Copy out the records below, putting "gauge" wherever "thermometer" appears and changing nothing else.

--- start of Given records ---

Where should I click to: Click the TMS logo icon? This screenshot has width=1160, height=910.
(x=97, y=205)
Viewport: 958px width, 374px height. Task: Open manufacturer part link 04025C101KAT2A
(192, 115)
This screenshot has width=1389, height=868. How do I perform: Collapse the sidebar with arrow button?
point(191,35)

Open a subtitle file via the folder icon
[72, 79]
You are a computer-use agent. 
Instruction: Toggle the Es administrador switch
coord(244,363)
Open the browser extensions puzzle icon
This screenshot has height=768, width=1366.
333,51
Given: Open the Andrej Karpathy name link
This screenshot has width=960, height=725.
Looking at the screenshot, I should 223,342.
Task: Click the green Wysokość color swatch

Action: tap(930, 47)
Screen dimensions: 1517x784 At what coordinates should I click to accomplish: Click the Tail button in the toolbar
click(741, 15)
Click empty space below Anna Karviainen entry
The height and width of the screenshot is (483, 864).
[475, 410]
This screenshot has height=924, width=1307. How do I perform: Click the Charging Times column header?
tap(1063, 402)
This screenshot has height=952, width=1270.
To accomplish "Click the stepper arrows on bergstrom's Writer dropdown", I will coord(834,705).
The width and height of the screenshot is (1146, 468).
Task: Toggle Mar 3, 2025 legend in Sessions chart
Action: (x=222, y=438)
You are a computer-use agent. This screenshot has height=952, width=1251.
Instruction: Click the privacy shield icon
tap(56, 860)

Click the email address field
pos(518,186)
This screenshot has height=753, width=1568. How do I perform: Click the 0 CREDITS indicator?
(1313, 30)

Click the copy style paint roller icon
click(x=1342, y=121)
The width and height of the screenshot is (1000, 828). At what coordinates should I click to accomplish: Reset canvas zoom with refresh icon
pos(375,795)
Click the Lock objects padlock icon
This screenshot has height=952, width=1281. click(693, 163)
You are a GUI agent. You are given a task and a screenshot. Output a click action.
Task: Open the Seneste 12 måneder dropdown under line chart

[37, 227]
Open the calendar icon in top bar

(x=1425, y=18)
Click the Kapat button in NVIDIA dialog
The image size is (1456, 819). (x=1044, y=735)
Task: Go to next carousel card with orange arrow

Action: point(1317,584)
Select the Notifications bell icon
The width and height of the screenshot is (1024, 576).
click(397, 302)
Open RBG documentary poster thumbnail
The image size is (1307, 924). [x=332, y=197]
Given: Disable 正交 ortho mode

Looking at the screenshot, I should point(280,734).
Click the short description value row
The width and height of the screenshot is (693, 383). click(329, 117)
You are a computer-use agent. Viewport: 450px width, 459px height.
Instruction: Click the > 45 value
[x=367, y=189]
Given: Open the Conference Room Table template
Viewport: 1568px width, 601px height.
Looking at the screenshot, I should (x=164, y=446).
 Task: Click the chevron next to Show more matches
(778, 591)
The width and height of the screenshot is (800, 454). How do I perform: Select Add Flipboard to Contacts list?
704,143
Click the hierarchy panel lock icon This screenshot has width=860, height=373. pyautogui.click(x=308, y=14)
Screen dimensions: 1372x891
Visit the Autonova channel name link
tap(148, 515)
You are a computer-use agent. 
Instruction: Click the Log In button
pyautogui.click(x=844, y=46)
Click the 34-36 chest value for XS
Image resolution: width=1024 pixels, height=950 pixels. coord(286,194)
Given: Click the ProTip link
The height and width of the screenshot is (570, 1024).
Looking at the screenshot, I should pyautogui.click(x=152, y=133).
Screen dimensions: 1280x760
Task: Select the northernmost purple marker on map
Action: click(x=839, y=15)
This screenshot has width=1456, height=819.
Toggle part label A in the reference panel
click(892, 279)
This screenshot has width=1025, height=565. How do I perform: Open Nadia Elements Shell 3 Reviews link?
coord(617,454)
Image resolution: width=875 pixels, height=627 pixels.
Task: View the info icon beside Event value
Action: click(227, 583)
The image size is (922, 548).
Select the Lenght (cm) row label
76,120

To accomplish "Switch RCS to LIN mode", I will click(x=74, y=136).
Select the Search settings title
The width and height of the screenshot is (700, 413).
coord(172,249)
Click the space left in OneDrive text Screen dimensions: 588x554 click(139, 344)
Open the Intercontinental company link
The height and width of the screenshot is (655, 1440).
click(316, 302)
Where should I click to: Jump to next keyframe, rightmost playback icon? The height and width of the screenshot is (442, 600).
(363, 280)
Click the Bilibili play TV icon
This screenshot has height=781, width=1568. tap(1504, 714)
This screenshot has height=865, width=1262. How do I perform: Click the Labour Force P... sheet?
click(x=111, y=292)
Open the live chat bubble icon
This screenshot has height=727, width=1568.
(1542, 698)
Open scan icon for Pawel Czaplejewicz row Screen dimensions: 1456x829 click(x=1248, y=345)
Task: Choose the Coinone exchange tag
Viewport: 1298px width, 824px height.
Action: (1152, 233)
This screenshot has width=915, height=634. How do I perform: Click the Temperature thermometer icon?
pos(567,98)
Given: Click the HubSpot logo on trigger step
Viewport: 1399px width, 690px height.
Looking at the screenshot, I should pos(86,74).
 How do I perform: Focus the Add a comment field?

--- end of Given records ---

◆ Response to this exercise
Where should I click to: Click the TMS logo icon? This screenshot has width=1160, height=910.
(x=97, y=205)
Viewport: 958px width, 374px height. Task: Open manufacturer part link 04025C101KAT2A
(192, 115)
This screenshot has width=1389, height=868. How do I perform: Collapse the sidebar with arrow button?
point(191,35)

Open a subtitle file via the folder icon
[72, 79]
You are a computer-use agent. 
Instruction: Toggle the Es administrador switch
coord(244,363)
Open the browser extensions puzzle icon
This screenshot has height=768, width=1366.
333,51
Given: Open the Andrej Karpathy name link
This screenshot has width=960, height=725.
Looking at the screenshot, I should 223,342.
Task: Click the green Wysokość color swatch

Action: tap(930, 47)
Screen dimensions: 1517x784 At what coordinates should I click to accomplish: Click the Tail button in the toolbar
click(741, 15)
Click empty space below Anna Karviainen entry
The height and width of the screenshot is (483, 864).
[475, 410]
This screenshot has height=924, width=1307. How do I perform: Click the Charging Times column header?
tap(1063, 402)
This screenshot has height=952, width=1270.
To accomplish "Click the stepper arrows on bergstrom's Writer dropdown", I will coord(834,705).
The width and height of the screenshot is (1146, 468).
Task: Toggle Mar 3, 2025 legend in Sessions chart
Action: (x=222, y=438)
You are a computer-use agent. This screenshot has height=952, width=1251.
Instruction: Click the privacy shield icon
tap(56, 860)

Click the email address field
pos(518,186)
This screenshot has height=753, width=1568. How do I perform: Click the 0 CREDITS indicator?
(1313, 30)

Click the copy style paint roller icon
click(x=1342, y=121)
The width and height of the screenshot is (1000, 828). At what coordinates should I click to accomplish: Reset canvas zoom with refresh icon
pos(375,795)
Click the Lock objects padlock icon
This screenshot has height=952, width=1281. click(693, 163)
You are a GUI agent. You are given a task and a screenshot. Output a click action.
Task: Open the Seneste 12 måneder dropdown under line chart

[37, 227]
Open the calendar icon in top bar

(x=1425, y=18)
Click the Kapat button in NVIDIA dialog
The image size is (1456, 819). (x=1044, y=735)
Task: Go to next carousel card with orange arrow

Action: point(1317,584)
Select the Notifications bell icon
The width and height of the screenshot is (1024, 576).
click(397, 302)
Open RBG documentary poster thumbnail
The image size is (1307, 924). [x=332, y=197]
Given: Disable 正交 ortho mode

Looking at the screenshot, I should point(280,734).
Click the short description value row
The width and height of the screenshot is (693, 383). click(329, 117)
You are a computer-use agent. Viewport: 450px width, 459px height.
Instruction: Click the > 45 value
[x=367, y=189]
Given: Open the Conference Room Table template
Viewport: 1568px width, 601px height.
Looking at the screenshot, I should (x=164, y=446).
 Task: Click the chevron next to Show more matches
(778, 591)
The width and height of the screenshot is (800, 454). How do I perform: Select Add Flipboard to Contacts list?
704,143
Click the hierarchy panel lock icon This screenshot has width=860, height=373. pyautogui.click(x=308, y=14)
Screen dimensions: 1372x891
Visit the Autonova channel name link
tap(148, 515)
You are a computer-use agent. 
Instruction: Click the Log In button
pyautogui.click(x=844, y=46)
Click the 34-36 chest value for XS
Image resolution: width=1024 pixels, height=950 pixels. coord(286,194)
Given: Click the ProTip link
The height and width of the screenshot is (570, 1024).
Looking at the screenshot, I should pyautogui.click(x=152, y=133).
Screen dimensions: 1280x760
Task: Select the northernmost purple marker on map
Action: click(x=839, y=15)
This screenshot has width=1456, height=819.
Toggle part label A in the reference panel
click(892, 279)
This screenshot has width=1025, height=565. How do I perform: Open Nadia Elements Shell 3 Reviews link?
coord(617,454)
Image resolution: width=875 pixels, height=627 pixels.
Task: View the info icon beside Event value
Action: click(227, 583)
The image size is (922, 548).
Select the Lenght (cm) row label
76,120

To accomplish "Switch RCS to LIN mode", I will click(x=74, y=136).
Select the Search settings title
The width and height of the screenshot is (700, 413).
coord(172,249)
Click the space left in OneDrive text Screen dimensions: 588x554 click(139, 344)
Open the Intercontinental company link
The height and width of the screenshot is (655, 1440).
click(316, 302)
Where should I click to: Jump to next keyframe, rightmost playback icon? The height and width of the screenshot is (442, 600).
(363, 280)
Click the Bilibili play TV icon
This screenshot has height=781, width=1568. tap(1504, 714)
This screenshot has height=865, width=1262. How do I perform: Click the Labour Force P... sheet?
click(x=111, y=292)
Open the live chat bubble icon
This screenshot has height=727, width=1568.
(1542, 698)
Open scan icon for Pawel Czaplejewicz row Screen dimensions: 1456x829 click(x=1248, y=345)
Task: Choose the Coinone exchange tag
Viewport: 1298px width, 824px height.
Action: (1152, 233)
This screenshot has width=915, height=634. How do I perform: Click the Temperature gauge icon?
pos(567,98)
Given: Click the HubSpot logo on trigger step
Viewport: 1399px width, 690px height.
Looking at the screenshot, I should pos(86,74).
 How do I perform: Focus the Add a comment field?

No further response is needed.